In the Book of Mormon, there is a record of a family who traveled from the Tower of Babel to the American continent. The family of Jared soon received their first glimpse of a vast, stormy ocean, having been required of the Lord to crawl into some mysterious air-tight vessels they were promised would carry them safely to a better place. As they gazed into the deep, moving water, they breathed the unfamiliar sea salt and felt the ice cold water lap at their feet. "What will become of our family?" "Can we do this thing that God requires of us?"

These were the questions we asked as our family stood on the edge of a new journey in February 2011. Before Cathi was diagnosed with aggressive breast cancer, we saw the waves of an unfamiliar storm brewing and felt the fear of anticipation. When the cancer was certain, our family was required to wade into the cold water, crawl into a mysterious vessel and trust the Lord would be in charge.

The family of Jared was given stones touched by the finger of the Lord that provided light inside their vessels "that they might not cross the great waters in darkness......and it came to pass that...(they) set forth into the sea, commending themselves unto the Lord their God. And it came to pass that the Lord God caused that there should be a furious wind blow upon the face of the waters, towards the promised land; and thus they were tossed upon the waves of the sea before the wind. And it came to pass that they were many times buried in the depths of the sea, because of the mountain waves which broke upon them, and also the great and terrible tempests which were caused by the fierceness of the wind. And it came to pass that when they were buried in the deep there was no water that could hurt them, their vessels being tight like unto a dish, and also they were tight like unto the ark of Noah; therefore when they were encompassed about by many waters they did cry unto the Lord, and he did bring them forth again upon the top of the waters. And it came to pass that the wind did never cease to blow towards the promised land while they were upon the waters; and thus they were driven forth before the wind. And they did sing praises unto the Lord; yea, the brother of Jared did sing praises unto the Lord, and he did thank and praise the Lord all the day long; and when the night came, they did not cease to praise the Lord. And thus they were driven forth; and no monster of the sea could break them, neither whale that could mar them; and they did have light continually, whether it was above the water or under the water." Read the rest: http://lds.org/scriptures/bofm/ether/6?lang=eng

This blog is the captain's log of our family's journey. It will serve to keep all of you updated on Cathi's condition but also be a place where I can express the lessons we are learning so that it might be a source of strength for others who are going through difficult challenges. We are certainly not unique in this regard. I hope to continue trusting in the light we have been given and to lead our family when we are encompassed by the dark ocean or tossed by its waves. We sincerely seek for your faith in asking the Lord to calm the water, give strength beyond our own and lead all of us of us to a better place.

Saturday, April 9, 2011

Miracle #9 - Real Love

Cathi is doing well and ready to move forward with this next phase of her cancer treatment! Last night, we went out for her "last" big meal at Outback Steakhouse...before her taste buds change with the chemo therapy. We had a great time!
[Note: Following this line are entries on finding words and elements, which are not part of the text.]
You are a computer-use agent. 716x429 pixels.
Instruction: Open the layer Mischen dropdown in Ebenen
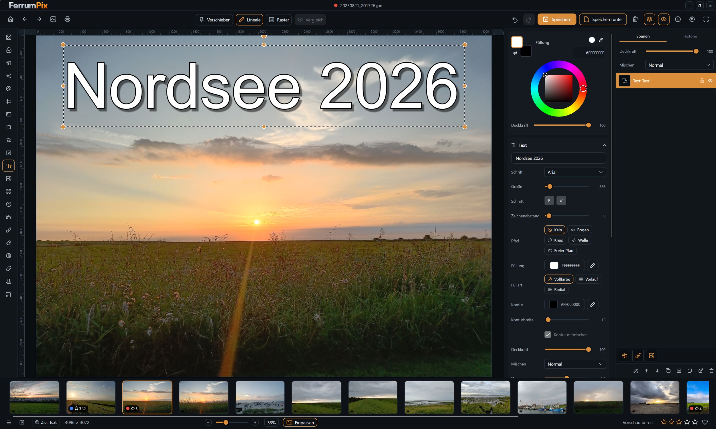pos(679,65)

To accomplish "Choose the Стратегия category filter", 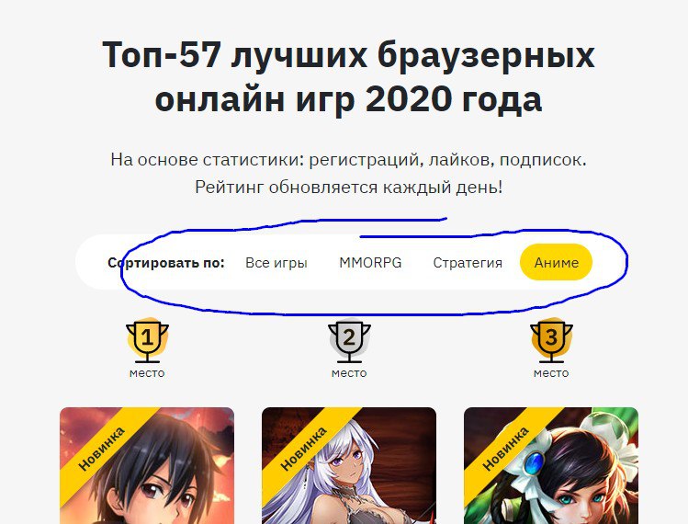I will (x=468, y=262).
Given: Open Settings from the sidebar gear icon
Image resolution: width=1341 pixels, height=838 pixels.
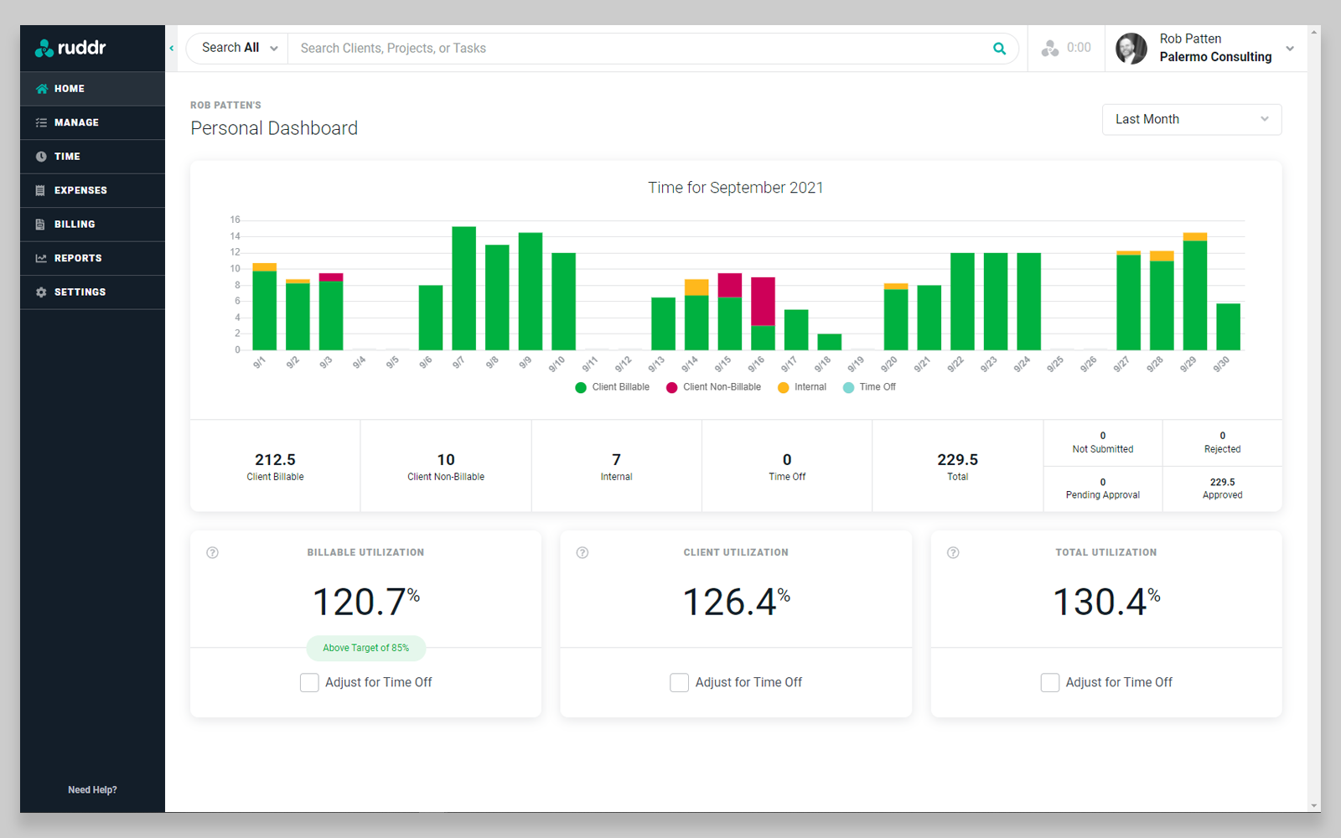Looking at the screenshot, I should pyautogui.click(x=40, y=292).
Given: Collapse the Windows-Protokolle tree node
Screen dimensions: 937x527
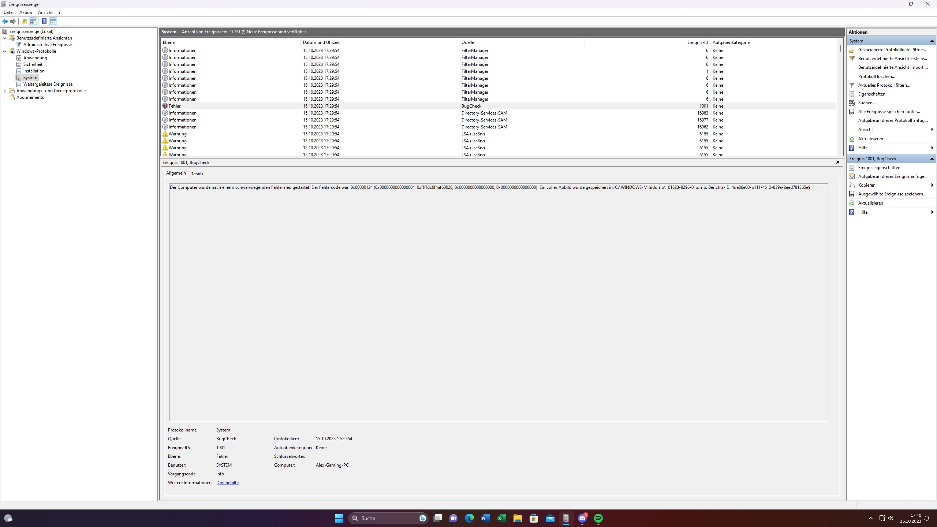Looking at the screenshot, I should point(4,51).
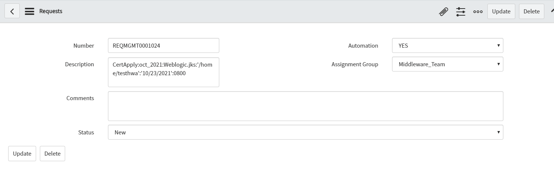
Task: Click the Delete button in header
Action: (531, 11)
As we spent time with each other, I started realizing one of the many blessings we are experiencing from Cancer. We are falling in love again. Rather than half looking at the big screen television in the restaurant, I wanted to hear every word Cathi said. I caught myself looking at her smile and thinking, "I am married to the classiest, wittiest, most beautiful woman in the world." Like many married couples, over time, we've allowed ourselves to focus more and more on our own lives...my work, church responsibilities, my hobbies...her books, maintaining our home, transporting the kids, etc. Life can become so routine and predictable.  But who could have predicted cancer?  Last night, I put everything aside and focused on Cathi.

We came home, kicked the kids out of the basement and enjoyed watching a classic romance on Netflix. After a few
hours of watching these attractive movie stars portray the true meaning of passion and love, I turned off the TV and looked over at this 48 year old woman sitting next to me;  a woman who was raised in a small western mountain community that willingly uprooted from everything she knew to move to the East Coast with a husband and a brand new baby who she was a bit afraid of; a woman who bore four more children without family nearby as we continued to move around the country and leave familiar surroundings; a woman who, so many times, stood by patiently while her husband wrestled with pride and self-centeredness; a woman who, day after day, quietly built a place of refuge for her family, with tradition, music, literature, humor, faith and sacrifice.  I may not be brooding Heathcliff with extra broad shoulders and a manly chin...and Cathi may not be your typical tortured heroine with flowing tresses running down her slight frame...but we are learning what it means to really love and what it feels like to truly be loved.  Last night, after the credits stopped and the music faded, I was left feeling very grateful for something Cancer is teaching me.